● **Выбранный текст**:
______

Шрифт:
Додумывать такое было выше сил. И откреститься невозможно. Снова оставшись одна после смерти Алеся Осиповича, Тамара воздала и ему все почести. На деревенском кладбище, которое приютило Алеся, поставила прекрасный памятник. Библиотеку отдала в книжный детский фонд. Дом, в котором родился Алесь Осипович Пальчевский, был превращен в музей.
Тамара всегда рвалась в Грузию, но и полюбившуюся Белоруссию покинуть уже не могла.
Моей жизни она успела „подарить“ свою прекрасную страну. Я увидела слияние рек Арагвы и Куры, Пантеон на горе Давида, поклонилась любви Нины Чавчавадзе к Грибоедову, окунулась в историю грузинского жилища, утвари, очагов и костюмов. Прониклась этим и — полюбила родину моей сердечно богатой подруги.
Тамара Григорьевна Цулукидзе умерла в Минске. Минчане достойно и горестно простились с нею и отвезли ее прах на родину — в Тбилиси. Урна ее захоронена рядом с матерью и сыном Сандиком.
Как и все, я плакала, когда смотрела кинокадры последней съемки в минской квартире Тамары: скорая помощь стояла у подъезда; с трудом набирая дыхание, смертельно больная, она торопилась рассказать приехавшим работникам телевидения не о себе, а о последних тюремных днях своих товарищей по театру.
Я все хотела понять, почему так пронзительно, но так по-разному сжимается сердце за ушедших друзей. Тбилисское театральное общество устраивало вечер памяти А. В. Ахметели и Т. Г. Цулукидзе. Зал был переполнен. Грузия чтила знаменитых соотечественников. Была приглашена и я. И вдруг, в сценарии вечера, в старой радиозаписи прозвучал волшебный голос Тамары, в одной из сыгранных ею в тридцатые годы ролей, и я поняла: загублен талант! Вот откуда такая боль!
У актрисы, знавшей большую сцену, отняли подмостки. Слишком мало площади оставили ее артистическому таланту: чтение вслух поэм в домашнем кругу, тост при добром застолье да вечное придумывание сюрпризов окружающим. Единственным за последние годы выходом на публику был юбилей театра Руставели, когда она в знак признания заслуг руководителя театра Роберта Стуруа преподнесла ему репетиционный колокольчик А. В. Ахметели, пленив присутствующих изяществом произнесенной речи.

______

● **Доступные данные**:
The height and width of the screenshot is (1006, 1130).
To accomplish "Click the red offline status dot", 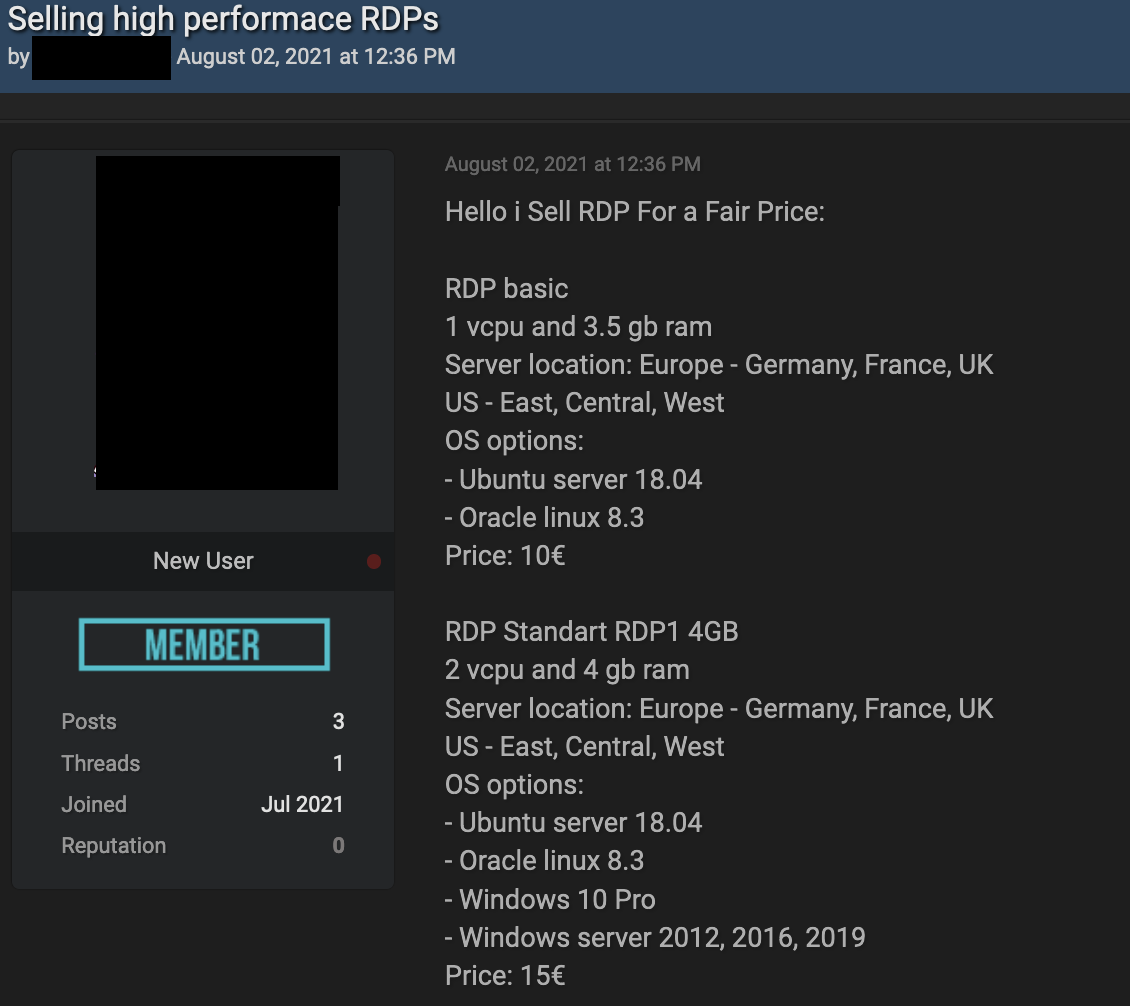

______

● **Ваша задача**:
Определите, согласуется ли с выбранным текстом каждое из утверждений ниже. Для каждого ответьте «да» или «нет» и дословно приведите слова текста, которые это решают.
(а) Тамара Григорьевна Цулукидзе умерла в Тбилиси.
(б) Библиотеку Алеся Осиповича Тамара отдала в книжный детский фонд.
(в) На юбилее театра Руставели Тамара преподнесла Роберту Стуруа репетиционный колокольчик А. В. Ахметели.

● **Ответ на задание**:
(а) Нет: «Тамара Григорьевна Цулукидзе умерла в Минске».
(б) Да: «Библиотеку отдала в книжный детский фонд».
(в) Да: «преподнесла ему репетиционный колокольчик А. В. Ахметели».